Clinically relevant stratification through deep learning analysis of registry data and extensive genetic data, and identification of functionally relevant disease-associated focus genes

Last updated:: 2 July 2025

ID:: 532555
Start date:: 4 February 2025
Project status:: Current
Principal investigator:: Professor Kasper Lage
Lead institution:: Sidera Bio ApS, Denmark

We aim to replicate, validate and build upon findings we have made in Danish data, analysing deep phenotype data (clinical data from the Health Data Authority registries) to create clinically relevant subgroups/clusters. Identifying drivers of these clusters, we will replicate the clustering in the UKBB data and then analyse WGS in the clusters found.
Deep learning methods based on neural networks can capture non-linear correlations and thus represent and identify biologically relevant information. We have developed deep learning models which can stratify patients and identify patterns in disease onset, disease progression, treatment effect, comorbidity, and disease burden. In the Danish data, we have GWAS data for some patients/subgroups. However, the project will be much improved by replication of the clusters in UKBB data.

Pilot case conditions: Cardiometabolic disease, Schizophrenia.
Both are complex diseases with poorly characterized impact of known variants.

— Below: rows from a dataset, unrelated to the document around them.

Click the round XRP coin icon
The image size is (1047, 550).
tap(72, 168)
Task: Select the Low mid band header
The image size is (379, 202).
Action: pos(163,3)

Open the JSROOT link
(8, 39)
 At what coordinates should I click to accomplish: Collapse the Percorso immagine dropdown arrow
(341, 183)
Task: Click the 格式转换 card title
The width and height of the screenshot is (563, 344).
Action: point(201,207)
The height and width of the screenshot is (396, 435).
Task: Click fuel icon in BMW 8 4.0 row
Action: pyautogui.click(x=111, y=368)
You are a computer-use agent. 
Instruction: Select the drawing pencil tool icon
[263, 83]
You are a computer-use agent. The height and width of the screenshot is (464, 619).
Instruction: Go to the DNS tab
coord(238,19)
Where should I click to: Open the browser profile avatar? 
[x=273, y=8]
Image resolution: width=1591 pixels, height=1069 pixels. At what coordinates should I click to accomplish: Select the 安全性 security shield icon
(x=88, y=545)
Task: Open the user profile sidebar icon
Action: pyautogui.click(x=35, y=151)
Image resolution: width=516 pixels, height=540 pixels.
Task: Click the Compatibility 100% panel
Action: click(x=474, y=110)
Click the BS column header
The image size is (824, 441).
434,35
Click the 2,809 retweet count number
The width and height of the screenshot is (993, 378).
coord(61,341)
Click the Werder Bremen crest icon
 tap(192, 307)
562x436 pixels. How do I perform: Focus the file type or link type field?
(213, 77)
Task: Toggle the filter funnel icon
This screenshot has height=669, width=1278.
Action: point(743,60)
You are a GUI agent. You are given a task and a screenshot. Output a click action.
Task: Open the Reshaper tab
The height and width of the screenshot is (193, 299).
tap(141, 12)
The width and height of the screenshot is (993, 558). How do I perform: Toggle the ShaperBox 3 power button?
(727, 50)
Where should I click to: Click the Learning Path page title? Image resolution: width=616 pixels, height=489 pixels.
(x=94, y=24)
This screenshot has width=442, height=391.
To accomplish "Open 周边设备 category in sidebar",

Better stratification can contribute to earlier diagnosis and better treatment, both directly through professional treatment guidelines and indirectly through a better understanding of the genetics and causal mechanisms, and contribution to the discovery of new drug targets.
The project will utilize data from sources in three countries, the UK (UKBB) Finland and Denmark.

Methods: We use self-supervised learning, where a neural network of Variational Autoencoders (VAEs) is trained to reconstruct the input data. Use of VAEs filters out redundancy and noise while learning higher-level latent features that highlight complex variations among individuals. Cluster analysis of this latent space can be used to stratify groups of individuals with common traits and explore associations between features, such as genomics and health history. We also use transformers, to capture temporality including disease progression.